● Task statement
Reproduce exactly the lines from the one containing "Open the theme palette icon in the header" through the last line of the data, both ends included.

● Data shown
——

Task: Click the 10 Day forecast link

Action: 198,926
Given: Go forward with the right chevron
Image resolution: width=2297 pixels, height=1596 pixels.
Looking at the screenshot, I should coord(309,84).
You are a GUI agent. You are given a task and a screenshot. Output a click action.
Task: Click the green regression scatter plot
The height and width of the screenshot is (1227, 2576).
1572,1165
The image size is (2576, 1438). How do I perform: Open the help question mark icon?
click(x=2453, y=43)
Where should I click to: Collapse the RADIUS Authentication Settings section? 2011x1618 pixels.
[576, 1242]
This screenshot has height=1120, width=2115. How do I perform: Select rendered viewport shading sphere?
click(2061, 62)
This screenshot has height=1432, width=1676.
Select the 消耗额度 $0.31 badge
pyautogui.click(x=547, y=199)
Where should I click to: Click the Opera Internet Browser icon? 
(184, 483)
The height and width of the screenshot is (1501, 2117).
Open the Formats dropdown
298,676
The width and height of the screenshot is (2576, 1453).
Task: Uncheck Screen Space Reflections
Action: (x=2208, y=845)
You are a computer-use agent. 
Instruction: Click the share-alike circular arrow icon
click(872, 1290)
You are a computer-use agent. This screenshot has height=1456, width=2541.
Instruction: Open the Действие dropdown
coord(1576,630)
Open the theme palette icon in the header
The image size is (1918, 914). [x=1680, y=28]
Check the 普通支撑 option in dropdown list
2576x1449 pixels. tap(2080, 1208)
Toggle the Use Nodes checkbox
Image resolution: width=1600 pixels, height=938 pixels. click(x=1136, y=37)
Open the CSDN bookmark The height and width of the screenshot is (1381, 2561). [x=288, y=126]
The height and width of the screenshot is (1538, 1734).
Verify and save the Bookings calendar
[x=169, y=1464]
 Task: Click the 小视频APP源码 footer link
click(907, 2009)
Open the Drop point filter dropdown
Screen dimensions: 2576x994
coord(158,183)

——

● Answer box
Open the theme palette icon in the header
The image size is (1918, 914). [x=1680, y=28]
Check the 普通支撑 option in dropdown list
2576x1449 pixels. tap(2080, 1208)
Toggle the Use Nodes checkbox
Image resolution: width=1600 pixels, height=938 pixels. click(x=1136, y=37)
Open the CSDN bookmark The height and width of the screenshot is (1381, 2561). [x=288, y=126]
The height and width of the screenshot is (1538, 1734).
Verify and save the Bookings calendar
[x=169, y=1464]
 Task: Click the 小视频APP源码 footer link
click(907, 2009)
Open the Drop point filter dropdown
Screen dimensions: 2576x994
coord(158,183)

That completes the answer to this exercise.